**PROBLEM:** The expected answer is the set of lines in the data below between the line holding "Task: Open the returns policies page" and the line holding "Task: Click Genevieve's verified badge", inclusive, written out exactly.

(Source data)
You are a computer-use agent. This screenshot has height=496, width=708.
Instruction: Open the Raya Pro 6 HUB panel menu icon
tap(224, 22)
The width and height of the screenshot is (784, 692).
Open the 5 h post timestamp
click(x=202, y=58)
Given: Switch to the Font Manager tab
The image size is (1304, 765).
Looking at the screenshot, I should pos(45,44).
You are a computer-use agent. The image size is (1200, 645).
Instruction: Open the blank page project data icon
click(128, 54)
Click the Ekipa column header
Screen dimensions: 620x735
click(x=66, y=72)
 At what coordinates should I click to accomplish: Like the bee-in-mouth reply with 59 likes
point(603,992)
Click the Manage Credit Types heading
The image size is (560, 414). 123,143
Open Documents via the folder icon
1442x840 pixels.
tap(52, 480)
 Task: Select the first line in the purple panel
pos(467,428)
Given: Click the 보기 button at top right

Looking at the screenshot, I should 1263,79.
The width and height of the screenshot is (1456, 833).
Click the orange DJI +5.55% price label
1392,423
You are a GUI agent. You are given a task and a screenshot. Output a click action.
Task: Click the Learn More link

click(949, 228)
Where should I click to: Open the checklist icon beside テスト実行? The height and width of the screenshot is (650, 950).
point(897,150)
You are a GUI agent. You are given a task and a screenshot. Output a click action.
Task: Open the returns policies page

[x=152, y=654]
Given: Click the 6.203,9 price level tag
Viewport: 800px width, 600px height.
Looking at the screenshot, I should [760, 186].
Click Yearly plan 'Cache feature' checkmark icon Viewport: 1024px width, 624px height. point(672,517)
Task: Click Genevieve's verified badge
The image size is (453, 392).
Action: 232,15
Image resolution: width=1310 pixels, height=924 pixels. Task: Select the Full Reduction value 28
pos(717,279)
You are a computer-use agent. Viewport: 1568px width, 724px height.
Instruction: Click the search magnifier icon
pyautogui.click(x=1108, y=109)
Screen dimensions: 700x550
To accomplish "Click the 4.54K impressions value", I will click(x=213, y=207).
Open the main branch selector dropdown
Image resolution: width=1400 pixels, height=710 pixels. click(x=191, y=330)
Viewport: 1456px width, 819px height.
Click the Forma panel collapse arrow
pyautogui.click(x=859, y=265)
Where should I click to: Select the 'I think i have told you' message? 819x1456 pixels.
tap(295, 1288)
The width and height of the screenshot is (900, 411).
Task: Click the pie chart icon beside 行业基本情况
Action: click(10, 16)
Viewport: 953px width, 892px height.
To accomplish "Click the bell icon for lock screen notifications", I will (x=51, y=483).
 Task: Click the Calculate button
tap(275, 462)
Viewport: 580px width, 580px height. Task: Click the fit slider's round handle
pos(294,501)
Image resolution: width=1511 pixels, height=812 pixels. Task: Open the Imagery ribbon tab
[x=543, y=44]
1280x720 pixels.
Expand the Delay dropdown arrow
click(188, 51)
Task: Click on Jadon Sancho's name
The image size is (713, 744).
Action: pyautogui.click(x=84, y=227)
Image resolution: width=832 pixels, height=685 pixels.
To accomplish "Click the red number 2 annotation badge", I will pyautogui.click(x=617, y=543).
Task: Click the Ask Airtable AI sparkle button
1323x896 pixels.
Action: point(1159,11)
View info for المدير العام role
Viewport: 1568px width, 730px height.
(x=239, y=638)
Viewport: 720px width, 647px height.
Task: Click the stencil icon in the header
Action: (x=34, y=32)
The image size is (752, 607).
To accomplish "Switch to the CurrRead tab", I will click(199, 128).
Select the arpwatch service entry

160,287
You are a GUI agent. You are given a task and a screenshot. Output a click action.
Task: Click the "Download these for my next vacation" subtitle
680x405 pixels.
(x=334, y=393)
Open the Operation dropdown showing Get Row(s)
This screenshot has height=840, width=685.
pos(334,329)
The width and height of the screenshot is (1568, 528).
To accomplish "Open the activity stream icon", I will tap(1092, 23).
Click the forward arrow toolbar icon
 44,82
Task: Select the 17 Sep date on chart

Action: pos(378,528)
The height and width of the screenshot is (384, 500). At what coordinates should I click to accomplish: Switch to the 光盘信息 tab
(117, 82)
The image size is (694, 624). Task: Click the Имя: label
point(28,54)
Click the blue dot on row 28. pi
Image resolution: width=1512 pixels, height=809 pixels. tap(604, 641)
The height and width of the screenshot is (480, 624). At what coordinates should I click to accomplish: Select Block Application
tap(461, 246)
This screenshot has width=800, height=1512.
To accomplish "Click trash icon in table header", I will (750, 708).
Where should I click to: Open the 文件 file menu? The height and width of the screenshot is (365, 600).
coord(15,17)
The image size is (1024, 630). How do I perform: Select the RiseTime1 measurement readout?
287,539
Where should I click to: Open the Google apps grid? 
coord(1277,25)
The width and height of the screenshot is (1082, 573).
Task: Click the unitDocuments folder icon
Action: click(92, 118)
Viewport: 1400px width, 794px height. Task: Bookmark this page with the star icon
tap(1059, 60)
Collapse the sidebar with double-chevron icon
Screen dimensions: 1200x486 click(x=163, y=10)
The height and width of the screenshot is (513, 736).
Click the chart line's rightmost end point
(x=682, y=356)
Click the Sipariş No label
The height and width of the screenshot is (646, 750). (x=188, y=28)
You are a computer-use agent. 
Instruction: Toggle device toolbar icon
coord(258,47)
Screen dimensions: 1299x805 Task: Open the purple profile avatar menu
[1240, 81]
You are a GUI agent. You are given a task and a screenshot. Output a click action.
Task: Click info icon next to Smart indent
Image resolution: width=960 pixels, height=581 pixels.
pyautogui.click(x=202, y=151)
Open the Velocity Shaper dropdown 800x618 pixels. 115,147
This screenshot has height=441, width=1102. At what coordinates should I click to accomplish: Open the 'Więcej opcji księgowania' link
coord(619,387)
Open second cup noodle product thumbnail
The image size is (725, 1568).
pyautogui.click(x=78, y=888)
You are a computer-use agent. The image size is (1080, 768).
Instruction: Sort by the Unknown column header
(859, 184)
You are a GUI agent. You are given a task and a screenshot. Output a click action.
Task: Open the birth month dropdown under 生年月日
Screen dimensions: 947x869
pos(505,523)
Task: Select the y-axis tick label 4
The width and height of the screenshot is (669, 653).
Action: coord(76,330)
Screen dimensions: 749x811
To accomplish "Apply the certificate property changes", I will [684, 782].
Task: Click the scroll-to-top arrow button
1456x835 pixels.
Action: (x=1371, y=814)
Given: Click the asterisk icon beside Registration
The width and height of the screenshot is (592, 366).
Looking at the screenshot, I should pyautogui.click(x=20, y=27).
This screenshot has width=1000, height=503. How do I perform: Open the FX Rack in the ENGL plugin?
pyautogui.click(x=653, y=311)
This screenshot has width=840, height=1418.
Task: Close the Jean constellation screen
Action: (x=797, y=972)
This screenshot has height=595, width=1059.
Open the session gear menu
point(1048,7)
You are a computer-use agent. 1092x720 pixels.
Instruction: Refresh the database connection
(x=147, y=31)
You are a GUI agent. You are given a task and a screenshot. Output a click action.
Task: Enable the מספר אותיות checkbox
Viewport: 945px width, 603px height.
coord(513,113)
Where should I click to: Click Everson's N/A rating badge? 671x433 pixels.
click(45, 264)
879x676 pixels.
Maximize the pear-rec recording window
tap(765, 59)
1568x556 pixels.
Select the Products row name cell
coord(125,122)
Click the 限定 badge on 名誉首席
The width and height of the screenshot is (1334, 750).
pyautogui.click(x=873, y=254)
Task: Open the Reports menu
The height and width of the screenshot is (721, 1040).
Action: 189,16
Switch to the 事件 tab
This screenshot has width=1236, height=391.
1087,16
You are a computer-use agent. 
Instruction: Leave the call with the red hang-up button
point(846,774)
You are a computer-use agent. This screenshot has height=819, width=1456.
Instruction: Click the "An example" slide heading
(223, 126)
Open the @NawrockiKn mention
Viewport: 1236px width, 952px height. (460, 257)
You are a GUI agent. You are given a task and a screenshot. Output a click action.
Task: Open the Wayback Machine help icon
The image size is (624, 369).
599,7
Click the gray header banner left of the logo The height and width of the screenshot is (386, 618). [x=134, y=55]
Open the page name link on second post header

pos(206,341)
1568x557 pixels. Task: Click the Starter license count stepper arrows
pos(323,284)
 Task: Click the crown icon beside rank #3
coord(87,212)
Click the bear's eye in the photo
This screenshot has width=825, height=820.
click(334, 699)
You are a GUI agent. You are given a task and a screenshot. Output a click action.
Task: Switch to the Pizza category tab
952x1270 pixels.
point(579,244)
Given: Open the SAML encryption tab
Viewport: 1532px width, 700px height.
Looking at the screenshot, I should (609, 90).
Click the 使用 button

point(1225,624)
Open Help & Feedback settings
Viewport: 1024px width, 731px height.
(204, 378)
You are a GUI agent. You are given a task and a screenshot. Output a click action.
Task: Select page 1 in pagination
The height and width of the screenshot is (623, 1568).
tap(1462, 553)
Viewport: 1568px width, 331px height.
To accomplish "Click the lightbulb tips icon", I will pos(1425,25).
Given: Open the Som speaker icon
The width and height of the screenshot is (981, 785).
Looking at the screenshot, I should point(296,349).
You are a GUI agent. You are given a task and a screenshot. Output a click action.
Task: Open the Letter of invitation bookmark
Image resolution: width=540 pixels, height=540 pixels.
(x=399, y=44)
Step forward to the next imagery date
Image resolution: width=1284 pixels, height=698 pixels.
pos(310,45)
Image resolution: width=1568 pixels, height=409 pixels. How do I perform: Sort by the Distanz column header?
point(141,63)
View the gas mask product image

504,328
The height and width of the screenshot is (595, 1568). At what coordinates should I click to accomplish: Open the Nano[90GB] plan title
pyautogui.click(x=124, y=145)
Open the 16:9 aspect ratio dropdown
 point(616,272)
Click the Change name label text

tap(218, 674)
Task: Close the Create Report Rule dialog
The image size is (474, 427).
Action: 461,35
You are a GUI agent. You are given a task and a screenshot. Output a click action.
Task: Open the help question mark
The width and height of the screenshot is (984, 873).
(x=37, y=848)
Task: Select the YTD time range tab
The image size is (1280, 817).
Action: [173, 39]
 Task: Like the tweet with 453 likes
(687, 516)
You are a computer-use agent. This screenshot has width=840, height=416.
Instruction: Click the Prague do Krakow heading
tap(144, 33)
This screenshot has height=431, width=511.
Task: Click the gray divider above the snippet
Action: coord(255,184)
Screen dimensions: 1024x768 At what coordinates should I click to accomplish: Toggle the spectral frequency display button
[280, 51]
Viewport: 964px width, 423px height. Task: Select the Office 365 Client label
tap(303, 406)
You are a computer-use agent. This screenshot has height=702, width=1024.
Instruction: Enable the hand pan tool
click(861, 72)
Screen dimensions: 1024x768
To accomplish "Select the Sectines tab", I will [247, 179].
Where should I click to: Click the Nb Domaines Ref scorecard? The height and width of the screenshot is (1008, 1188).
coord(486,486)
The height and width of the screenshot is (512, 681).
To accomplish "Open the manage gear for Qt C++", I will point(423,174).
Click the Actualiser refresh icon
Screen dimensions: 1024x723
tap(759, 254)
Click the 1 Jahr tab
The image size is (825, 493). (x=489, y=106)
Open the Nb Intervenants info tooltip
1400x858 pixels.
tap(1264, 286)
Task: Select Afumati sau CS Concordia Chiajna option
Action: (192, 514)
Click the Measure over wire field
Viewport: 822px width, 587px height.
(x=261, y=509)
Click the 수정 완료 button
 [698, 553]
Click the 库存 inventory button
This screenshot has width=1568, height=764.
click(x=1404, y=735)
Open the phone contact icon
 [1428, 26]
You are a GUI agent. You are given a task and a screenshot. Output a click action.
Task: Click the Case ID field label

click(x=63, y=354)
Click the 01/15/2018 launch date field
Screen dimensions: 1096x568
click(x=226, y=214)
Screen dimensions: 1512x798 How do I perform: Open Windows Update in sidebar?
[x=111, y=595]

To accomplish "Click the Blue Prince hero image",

**EXERCISE OUTPUT:**
Task: Open the returns policies page

[x=152, y=654]
Given: Click the 6.203,9 price level tag
Viewport: 800px width, 600px height.
Looking at the screenshot, I should [760, 186].
Click Yearly plan 'Cache feature' checkmark icon Viewport: 1024px width, 624px height. point(672,517)
Task: Click Genevieve's verified badge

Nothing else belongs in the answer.